La prorogation des zonages et en particulier des ZRR est un motif de satisfaction si l'on s'inscrit dans une logique de stabilité mais d'un motif de déception si l'on raisonne en termes d'efficacité, de meilleure prise en compte de la ruralité et de prévisibilité pour nos territoires.
Plus d'une commune sur deux devra encore attendre au moins un, voire deux ans avant de connaître le nouveau cadre dans lequel elle pourra attirer des entreprises et des habitants au service de son développement.
Nous sommes quelque peu démunis aujourd'hui face à la non-action du Gouvernement sur ce sujet, qui renvoie l'aboutissement d'une réforme à la prochaine législature. Et, dans le cas où une réforme serait proposée rapidement après les élections de 2022, le Sénat ne disposerait pas de ses propres éléments et scenarii de réforme pour contre-expertiser et coconstruire la réforme avec le Gouvernement, quel qu'il soit.
Comme nous l'avons déjà évoqué l'an dernier, peut-être pourrions-nous envisager de réaliser une étude sur la seule partie de notre rapport relative aux critères de classement. Ce sujet relève du champ de compétences de notre commission, car ces critères avaient été définis par l'article 52 de la loi de 1995 d'orientation pour l'aménagement et le développement du territoire, dont le président Larcher était à l'époque le rapporteur au Sénat. Nous pourrons en reparler ensemble quand la poursuite de nos travaux sur l'aménagement du territoire aura été structurée.
En attendant, je soutiens la prorogation qui nous sera proposée dans le PLF 2022 et qui constitue, je le rappelle, le quatrième gel du classement ZRR des communes. Pour la suite, le système du critère principal et des critères secondaires alternatifs proposés par notre rapport me paraît parfaitement adapté à l'objectif d'une réforme des ZRR.

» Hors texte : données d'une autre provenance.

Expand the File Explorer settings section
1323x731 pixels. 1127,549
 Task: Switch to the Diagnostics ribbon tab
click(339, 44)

Voici, mes chers collègues, les principaux éléments que je souhaitais partager avec vous sur ce PLF 2022. Je ne vous proposerai pas d'amendement, comme vous pouvez vous y attendre.

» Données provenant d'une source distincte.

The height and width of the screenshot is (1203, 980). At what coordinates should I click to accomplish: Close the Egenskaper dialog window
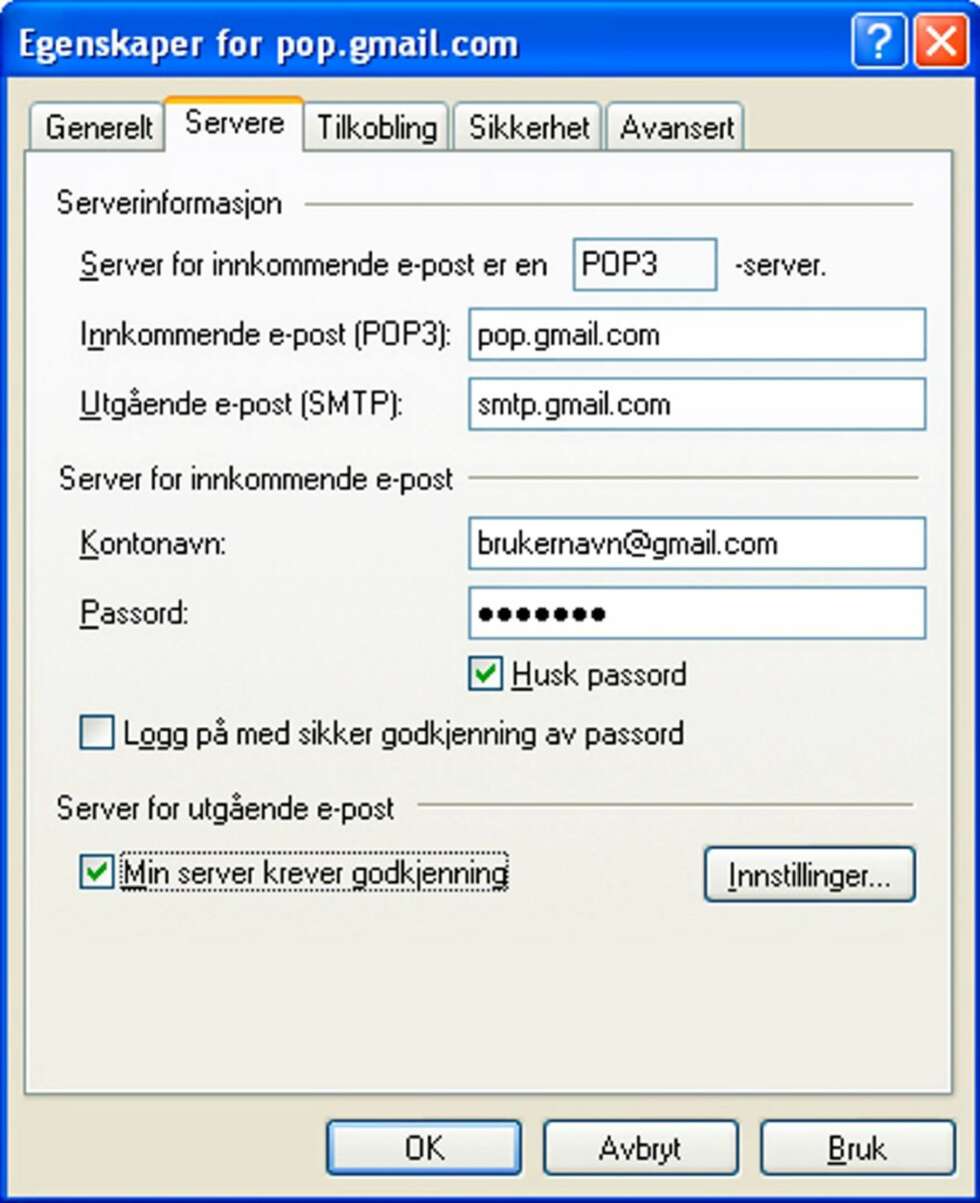941,42
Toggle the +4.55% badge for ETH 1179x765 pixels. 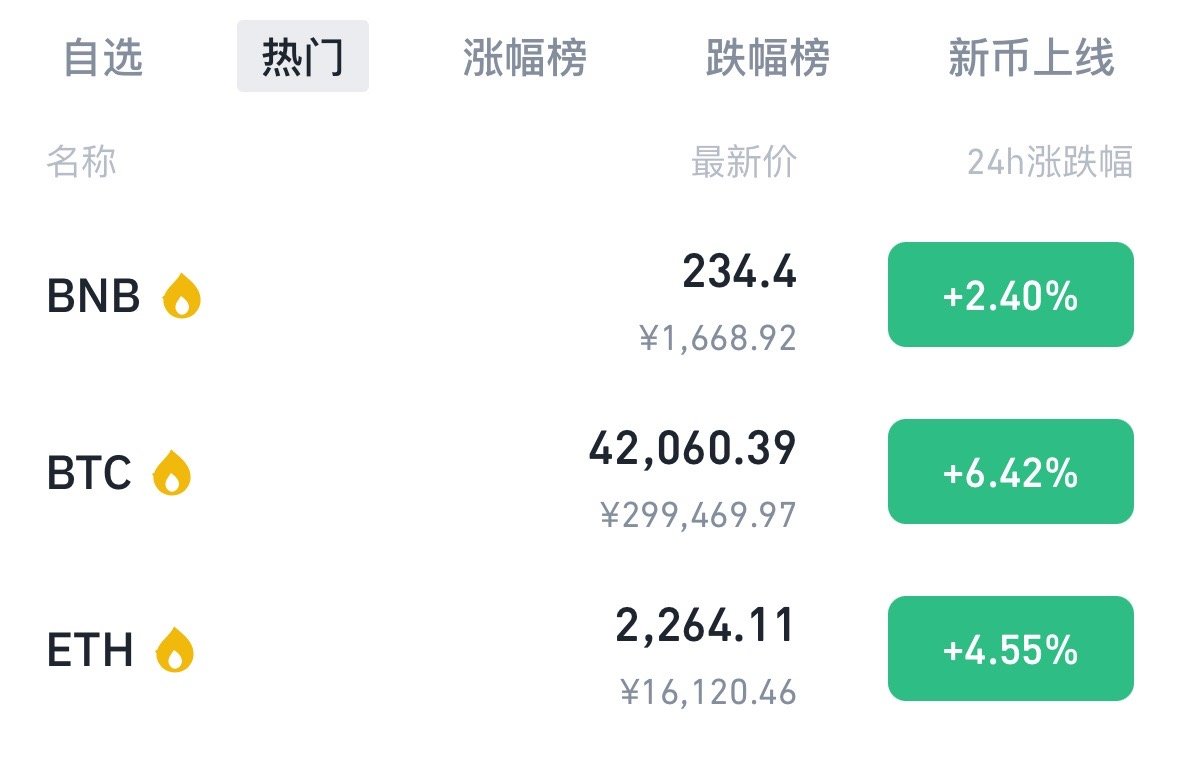coord(1010,648)
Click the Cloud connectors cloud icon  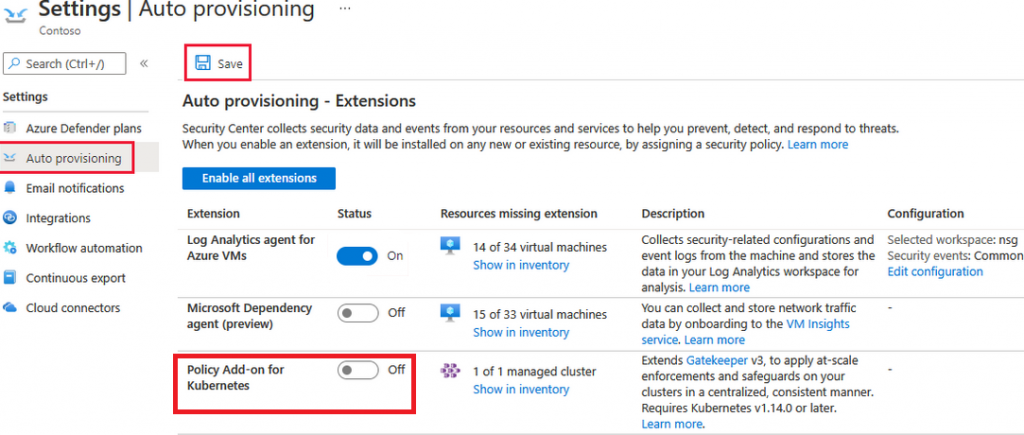(x=11, y=308)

Compte tenu de l'ensemble des éléments, réserves et demi-déceptions que je viens d'évoquer tant sur le fond que sur la forme, et malgré des moyens importants pour 2022, je propose à la commission de s'abstenir sur le vote des crédits des programmes 112 et 162 et du CAS « FACÉ » de la mission « Cohésion des territoires », due à la réserve particulière que j'ai exprimée sur le programme 162. Pour les programmes 119 et 122 de la mission « Relations avec les collectivités territoriales », je vous propose également d'émettre un avis d'abstention.
M. Bernard Delcros , rapporteur spécial de la commission des finances . - Monsieur le président, monsieur le rapporteur pour avis, je vous remercie de m'avoir associé à cette réunion. Je vais vous apporter le regard de la commission des finances sur les programmes 112 et 162.

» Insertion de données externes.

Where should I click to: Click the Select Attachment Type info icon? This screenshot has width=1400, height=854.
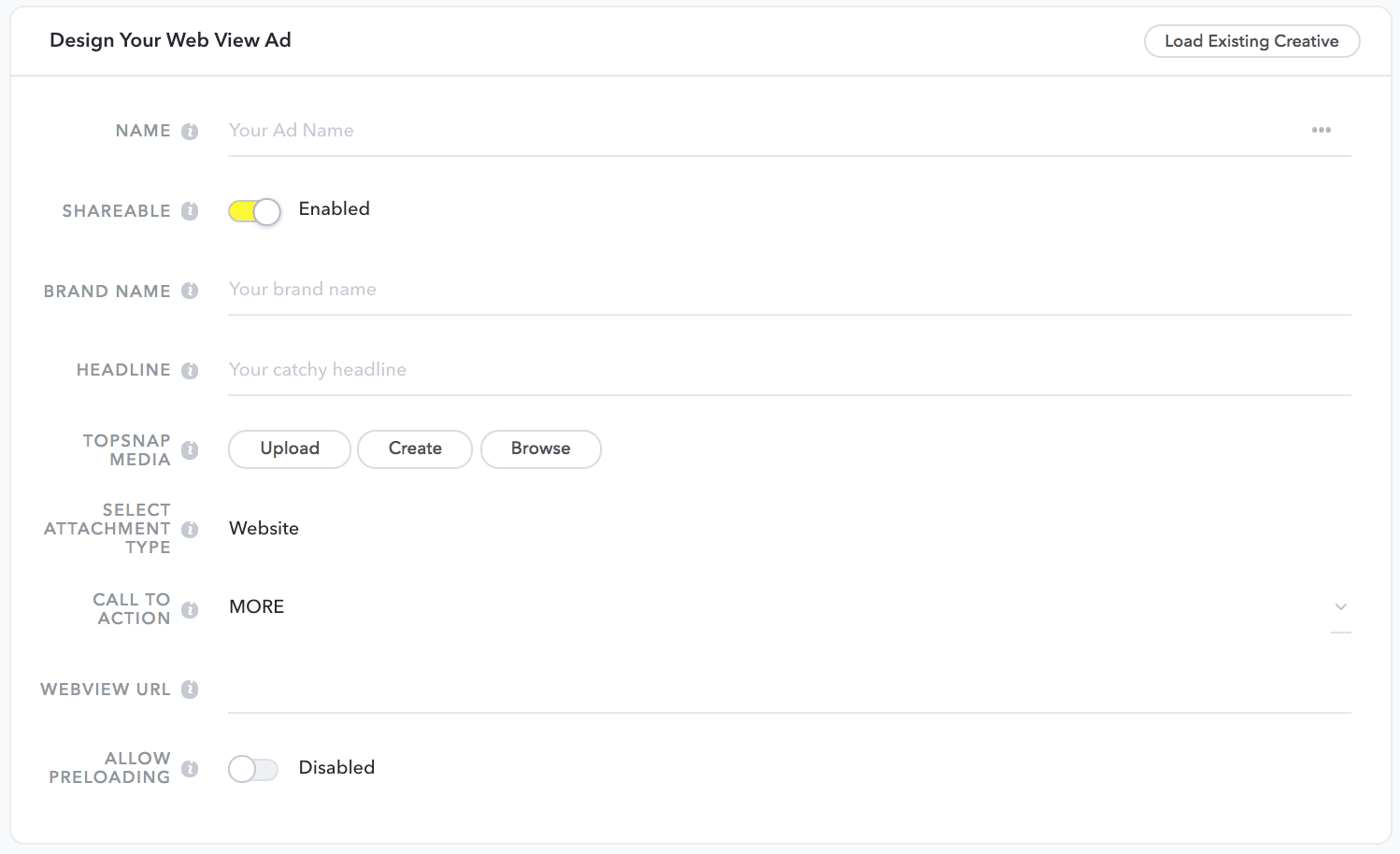[190, 530]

Il est vrai que les montants des crédits affectés à ces programmes ne sont pas très élevés : un peu moins de 300 millions d'euros, auxquels s'ajoutent tout de même 931 millions d'euros d'avantages fiscaux, avec notamment les ZRR, et 110 millions d'euros au titre du plan de relance - ces derniers crédits figurent dans la mission « Plan de relance », mais sont en fait gérés par le programme 112, pour des questions de cohérence.
En revanche, ces crédits concernent des sujets centraux pour la ruralité et ont un effet levier sur des crédits inscrits dans d'autres missions.
S'agissant de l'ANCT, dont le montant des crédits est maintenu à 61 millions d'euros, je note une avancée depuis un an ou deux sur la question du soutien à l'ingénierie dans les territoires ruraux, que nous réclamions depuis très longtemps. Aujourd'hui, grâce à l'ANCT, un soutien à l'ingénierie se met progressivement en place dans les territoires. Celui-ci prend deux formes : l'aide fournie par des bureaux d'étude spécialisés, financés par l'État dans le cadre du marché à bons de commande, et l'ingénierie interne, dont je mesure l'importance en tant qu'ancien président d'une petite intercommunalité rurale, à travers les chargés de projet du programme « Petites villes de demain », les conseillers numériques « France Services », les chargés de mission « Fabrique de territoire », les volontaires territoriaux en administration (VTA).
L'ANCT accompagne l'ensemble de ces programmes. Cette avancée importante conforte l'ingénierie des collectivités rurales. En revanche, la question de la pérennité de ces soutiens, qui reposent sur des contrats à durée déterminée, se posera évidemment très rapidement.
Rémy Pointereau, Frédérique Espagnac et moi-même avons demandé une prorogation supplémentaire des ZRR lorsque nous avons rendu notre rapport. Elle était importante, parce que l'on ne saurait décider dans la précipitation du dispositif qui succédera aux ZRR.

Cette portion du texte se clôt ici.